▶ [REQUIRED WORK]:
Using the data below, count the lines where "computer" appears, and answer with the number alone.

---------- STUDY MATERIAL ----------

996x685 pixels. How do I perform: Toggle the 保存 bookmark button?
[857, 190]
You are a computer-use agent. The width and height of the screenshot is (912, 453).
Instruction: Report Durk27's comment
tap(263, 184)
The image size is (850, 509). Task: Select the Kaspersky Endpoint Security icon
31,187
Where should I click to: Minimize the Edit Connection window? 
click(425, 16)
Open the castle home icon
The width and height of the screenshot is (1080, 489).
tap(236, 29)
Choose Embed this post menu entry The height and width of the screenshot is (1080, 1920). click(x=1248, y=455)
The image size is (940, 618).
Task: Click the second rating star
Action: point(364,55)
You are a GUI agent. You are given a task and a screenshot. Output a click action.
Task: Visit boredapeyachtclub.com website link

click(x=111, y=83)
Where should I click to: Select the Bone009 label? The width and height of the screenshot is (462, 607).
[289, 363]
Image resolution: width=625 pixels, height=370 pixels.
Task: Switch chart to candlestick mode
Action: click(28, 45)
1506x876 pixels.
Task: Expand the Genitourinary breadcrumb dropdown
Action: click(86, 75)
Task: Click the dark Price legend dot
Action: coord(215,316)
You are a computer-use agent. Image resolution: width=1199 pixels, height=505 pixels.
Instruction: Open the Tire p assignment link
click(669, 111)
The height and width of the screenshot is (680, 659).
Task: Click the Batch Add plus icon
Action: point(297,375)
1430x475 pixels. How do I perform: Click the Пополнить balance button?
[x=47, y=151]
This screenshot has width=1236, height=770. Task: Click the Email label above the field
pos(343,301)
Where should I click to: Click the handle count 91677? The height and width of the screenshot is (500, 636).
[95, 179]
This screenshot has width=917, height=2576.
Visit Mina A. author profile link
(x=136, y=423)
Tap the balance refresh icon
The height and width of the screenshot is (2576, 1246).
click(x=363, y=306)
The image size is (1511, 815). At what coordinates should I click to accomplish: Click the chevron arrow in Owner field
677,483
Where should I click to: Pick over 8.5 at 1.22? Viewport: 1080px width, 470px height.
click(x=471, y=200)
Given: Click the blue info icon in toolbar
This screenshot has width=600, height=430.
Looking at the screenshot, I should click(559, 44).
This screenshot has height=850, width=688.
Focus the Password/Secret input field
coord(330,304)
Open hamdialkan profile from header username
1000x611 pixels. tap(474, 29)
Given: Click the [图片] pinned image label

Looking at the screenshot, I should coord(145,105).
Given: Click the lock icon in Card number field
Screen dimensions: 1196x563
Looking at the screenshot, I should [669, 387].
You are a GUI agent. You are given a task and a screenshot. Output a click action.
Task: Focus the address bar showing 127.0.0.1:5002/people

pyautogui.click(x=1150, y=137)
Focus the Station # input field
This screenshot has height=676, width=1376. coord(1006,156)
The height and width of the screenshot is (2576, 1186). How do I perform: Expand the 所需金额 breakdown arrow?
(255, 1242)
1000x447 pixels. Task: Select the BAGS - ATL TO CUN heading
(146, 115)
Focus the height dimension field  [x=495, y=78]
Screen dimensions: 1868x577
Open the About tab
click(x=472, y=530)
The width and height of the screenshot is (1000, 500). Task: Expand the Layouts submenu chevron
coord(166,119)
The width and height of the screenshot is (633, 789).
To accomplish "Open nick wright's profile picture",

----------

▶ [SOLUTION TO THIS TASK]:
2